- [PROBLEM REQUIREMENTS]: Put the stretch of material from the line containing "The height and width of the screenshot is (579, 948)." through the line containing "click(x=494, y=658)" into a JSON list of strings, with one string per line and blank lines omitted.

- [RECORD LIST]:
┌──

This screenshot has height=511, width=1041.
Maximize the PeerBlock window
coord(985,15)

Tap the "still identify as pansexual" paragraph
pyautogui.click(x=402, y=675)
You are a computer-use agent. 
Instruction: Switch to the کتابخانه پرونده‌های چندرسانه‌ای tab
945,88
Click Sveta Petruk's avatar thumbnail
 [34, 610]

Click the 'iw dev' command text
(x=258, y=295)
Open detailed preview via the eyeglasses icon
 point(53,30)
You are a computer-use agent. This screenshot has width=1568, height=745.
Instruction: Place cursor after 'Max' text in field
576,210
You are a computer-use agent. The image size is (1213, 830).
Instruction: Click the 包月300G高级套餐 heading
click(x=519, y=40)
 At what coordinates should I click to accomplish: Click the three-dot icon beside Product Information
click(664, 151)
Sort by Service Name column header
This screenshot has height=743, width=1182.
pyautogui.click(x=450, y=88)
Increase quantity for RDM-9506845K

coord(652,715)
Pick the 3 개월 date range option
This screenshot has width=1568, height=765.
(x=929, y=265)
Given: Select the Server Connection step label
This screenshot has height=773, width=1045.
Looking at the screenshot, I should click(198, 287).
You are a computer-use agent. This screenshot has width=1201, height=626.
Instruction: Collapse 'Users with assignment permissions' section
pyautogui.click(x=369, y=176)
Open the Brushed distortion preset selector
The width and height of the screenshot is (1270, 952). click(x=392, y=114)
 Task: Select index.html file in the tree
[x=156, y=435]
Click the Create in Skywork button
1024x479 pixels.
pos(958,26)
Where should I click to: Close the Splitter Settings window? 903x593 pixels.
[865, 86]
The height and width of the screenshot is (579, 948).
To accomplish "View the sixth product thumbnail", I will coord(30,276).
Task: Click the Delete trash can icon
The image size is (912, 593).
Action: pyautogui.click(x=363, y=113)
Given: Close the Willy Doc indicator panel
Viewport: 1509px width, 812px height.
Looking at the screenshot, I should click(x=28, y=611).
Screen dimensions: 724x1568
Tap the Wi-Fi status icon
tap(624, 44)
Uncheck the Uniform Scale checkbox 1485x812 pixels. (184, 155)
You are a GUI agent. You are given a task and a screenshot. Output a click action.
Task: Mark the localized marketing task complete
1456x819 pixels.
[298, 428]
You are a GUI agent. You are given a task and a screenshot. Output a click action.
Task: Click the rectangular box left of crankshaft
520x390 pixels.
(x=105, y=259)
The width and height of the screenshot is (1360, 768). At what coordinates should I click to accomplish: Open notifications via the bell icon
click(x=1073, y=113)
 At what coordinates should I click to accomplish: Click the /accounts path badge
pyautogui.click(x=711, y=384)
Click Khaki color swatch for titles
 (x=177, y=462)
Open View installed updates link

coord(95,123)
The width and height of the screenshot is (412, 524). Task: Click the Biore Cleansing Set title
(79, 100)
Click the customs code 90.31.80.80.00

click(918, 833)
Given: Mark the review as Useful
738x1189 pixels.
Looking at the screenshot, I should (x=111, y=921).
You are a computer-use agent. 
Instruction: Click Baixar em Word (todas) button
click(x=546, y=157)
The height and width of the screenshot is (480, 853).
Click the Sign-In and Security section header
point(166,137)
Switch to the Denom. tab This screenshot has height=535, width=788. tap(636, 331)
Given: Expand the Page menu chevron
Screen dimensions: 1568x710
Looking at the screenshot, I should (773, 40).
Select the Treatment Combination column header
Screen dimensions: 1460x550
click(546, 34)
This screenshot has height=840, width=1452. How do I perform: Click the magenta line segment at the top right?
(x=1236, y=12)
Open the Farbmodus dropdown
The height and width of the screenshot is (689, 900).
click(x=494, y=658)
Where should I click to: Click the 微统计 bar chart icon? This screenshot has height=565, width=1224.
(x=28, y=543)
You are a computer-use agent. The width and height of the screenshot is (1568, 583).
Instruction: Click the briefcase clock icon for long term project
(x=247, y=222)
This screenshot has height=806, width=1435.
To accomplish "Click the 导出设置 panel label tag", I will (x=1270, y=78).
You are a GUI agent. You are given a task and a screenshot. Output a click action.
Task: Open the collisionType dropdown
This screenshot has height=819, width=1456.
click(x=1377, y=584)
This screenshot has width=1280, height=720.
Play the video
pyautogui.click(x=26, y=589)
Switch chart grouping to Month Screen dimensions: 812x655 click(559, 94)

└──

- [RESULT FOR THIS TASK]:
[
  "The height and width of the screenshot is (579, 948).",
  "To accomplish \"View the sixth product thumbnail\", I will coord(30,276).",
  "Task: Click the Delete trash can icon",
  "The image size is (912, 593).",
  "Action: pyautogui.click(x=363, y=113)",
  "Given: Close the Willy Doc indicator panel",
  "Viewport: 1509px width, 812px height.",
  "Looking at the screenshot, I should click(x=28, y=611).",
  "Screen dimensions: 724x1568",
  "Tap the Wi-Fi status icon",
  "tap(624, 44)",
  "Uncheck the Uniform Scale checkbox 1485x812 pixels. (184, 155)",
  "You are a GUI agent. You are given a task and a screenshot. Output a click action.",
  "Task: Mark the localized marketing task complete",
  "1456x819 pixels.",
  "[298, 428]",
  "You are a GUI agent. You are given a task and a screenshot. Output a click action.",
  "Task: Click the rectangular box left of crankshaft",
  "520x390 pixels.",
  "(x=105, y=259)",
  "The width and height of the screenshot is (1360, 768). At what coordinates should I click to accomplish: Open notifications via the bell icon",
  "click(x=1073, y=113)",
  " At what coordinates should I click to accomplish: Click the /accounts path badge",
  "pyautogui.click(x=711, y=384)",
  "Click Khaki color swatch for titles",
  " (x=177, y=462)",
  "Open View installed updates link",
  "coord(95,123)",
  "The width and height of the screenshot is (412, 524). Task: Click the Biore Cleansing Set title",
  "(79, 100)",
  "Click the customs code 90.31.80.80.00",
  "click(918, 833)",
  "Given: Mark the review as Useful",
  "738x1189 pixels.",
  "Looking at the screenshot, I should (x=111, y=921).",
  "You are a computer-use agent. ",
  "Instruction: Click Baixar em Word (todas) button",
  "click(x=546, y=157)",
  "The height and width of the screenshot is (480, 853).",
  "Click the Sign-In and Security section header",
  "point(166,137)",
  "Switch to the Denom. tab This screenshot has height=535, width=788. tap(636, 331)",
  "Given: Expand the Page menu chevron",
  "Screen dimensions: 1568x710",
  "Looking at the screenshot, I should (773, 40).",
  "Select the Treatment Combination column header",
  "Screen dimensions: 1460x550",
  "click(546, 34)",
  "This screenshot has height=840, width=1452. How do I perform: Click the magenta line segment at the top right?",
  "(x=1236, y=12)",
  "Open the Farbmodus dropdown",
  "The height and width of the screenshot is (689, 900).",
  "click(x=494, y=658)"
]